Would you say that it’s fair to categorize BHRT as natural?
It depends on how you define natural. I categorize it as natural. We’re restoring balance. We’re not imposing a drug to supersede the activities of the body. We’re nudging it back into balance, and sometimes that’s all it takes. Sometimes, for whatever reason, we need to rebalance the endocrine system. During menopause, the ovaries stop producing hormones the way they used to. If someone is having terrible symptoms and they’re suffering, there’s no reason not to utilize it.
Aside from menopause, what are some common conditions that you use BHRT to treat?
We treat all hormone imbalance symptoms. For example, migraine headaches. One person had intractable migraine for two years, had been on every imaginable pharmaceutical. We put her on progesterone and her migraine went away the next day, she couldn’t believe it.
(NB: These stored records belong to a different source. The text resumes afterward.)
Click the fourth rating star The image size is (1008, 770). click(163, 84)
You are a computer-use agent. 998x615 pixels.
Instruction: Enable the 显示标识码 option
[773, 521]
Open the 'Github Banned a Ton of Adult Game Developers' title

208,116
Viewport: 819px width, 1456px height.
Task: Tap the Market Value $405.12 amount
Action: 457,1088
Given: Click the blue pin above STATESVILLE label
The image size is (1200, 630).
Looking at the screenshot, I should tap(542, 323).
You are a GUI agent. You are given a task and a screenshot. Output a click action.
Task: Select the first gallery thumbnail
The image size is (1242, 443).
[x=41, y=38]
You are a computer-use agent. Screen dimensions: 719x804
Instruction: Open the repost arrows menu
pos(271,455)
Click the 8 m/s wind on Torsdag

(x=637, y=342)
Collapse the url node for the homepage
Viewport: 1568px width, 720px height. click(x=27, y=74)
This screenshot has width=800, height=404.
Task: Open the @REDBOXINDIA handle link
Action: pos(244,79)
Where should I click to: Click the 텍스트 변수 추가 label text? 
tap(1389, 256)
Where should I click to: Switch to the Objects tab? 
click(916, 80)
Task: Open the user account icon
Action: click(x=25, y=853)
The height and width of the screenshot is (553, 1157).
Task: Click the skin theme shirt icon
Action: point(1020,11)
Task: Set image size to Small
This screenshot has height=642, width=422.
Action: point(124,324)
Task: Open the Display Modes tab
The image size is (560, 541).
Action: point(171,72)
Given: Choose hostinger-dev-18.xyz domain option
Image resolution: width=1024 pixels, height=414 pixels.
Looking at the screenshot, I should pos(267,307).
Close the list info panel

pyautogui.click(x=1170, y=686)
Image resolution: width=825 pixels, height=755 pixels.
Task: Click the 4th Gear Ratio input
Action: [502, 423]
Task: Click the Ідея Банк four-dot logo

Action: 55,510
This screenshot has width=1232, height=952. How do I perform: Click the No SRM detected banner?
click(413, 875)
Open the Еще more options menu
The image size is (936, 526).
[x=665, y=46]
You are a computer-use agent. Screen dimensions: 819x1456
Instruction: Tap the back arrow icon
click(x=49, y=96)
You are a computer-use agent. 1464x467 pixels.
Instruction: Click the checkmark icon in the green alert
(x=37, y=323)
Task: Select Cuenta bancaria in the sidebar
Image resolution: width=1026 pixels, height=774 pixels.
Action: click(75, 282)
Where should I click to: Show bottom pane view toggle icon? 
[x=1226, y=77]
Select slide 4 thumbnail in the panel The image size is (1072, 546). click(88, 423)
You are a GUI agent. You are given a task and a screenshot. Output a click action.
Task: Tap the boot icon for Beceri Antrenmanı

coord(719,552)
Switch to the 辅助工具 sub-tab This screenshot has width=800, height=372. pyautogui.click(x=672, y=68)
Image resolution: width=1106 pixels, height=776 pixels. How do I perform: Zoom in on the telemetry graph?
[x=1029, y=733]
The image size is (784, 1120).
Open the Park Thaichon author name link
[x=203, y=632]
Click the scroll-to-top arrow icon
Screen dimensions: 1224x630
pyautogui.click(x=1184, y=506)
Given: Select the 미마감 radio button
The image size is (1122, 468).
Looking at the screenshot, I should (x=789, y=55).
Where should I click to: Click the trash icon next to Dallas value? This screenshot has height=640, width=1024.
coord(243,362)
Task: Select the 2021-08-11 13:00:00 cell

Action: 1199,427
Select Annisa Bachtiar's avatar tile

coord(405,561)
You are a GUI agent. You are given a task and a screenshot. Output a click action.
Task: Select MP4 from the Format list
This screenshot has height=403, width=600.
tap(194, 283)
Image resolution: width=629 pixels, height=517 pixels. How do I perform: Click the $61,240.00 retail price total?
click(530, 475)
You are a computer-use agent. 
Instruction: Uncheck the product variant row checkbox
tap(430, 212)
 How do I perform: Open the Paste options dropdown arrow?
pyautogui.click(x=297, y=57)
What about cost? Are bioidenticals covered by insurance?
It depends on the plan. Sometimes it’s completely covered, other plans don’t cover it at all. For estrogen therapy, we try to keep the price around what people would pay for copays, around $25 per month. Testosterone replacement for men tends to be more expensive because it requires higher doses. We hope for cost never to be a barrier to treatment.
Is there anything else you think women should know about bioidenticals?
It's important to find a pharmacy and a physician that you can really work with. The best outcomes happen when the patient is working with a pharmacist and doctor to address their overall health, including diet, lifestyle and hormones. There are safe and effective treatments available. Know that you don’t need to suffer through menopause. 1
1 Koshland, Peter, interviewed by Olivia M. Cerf, July 17, 2012.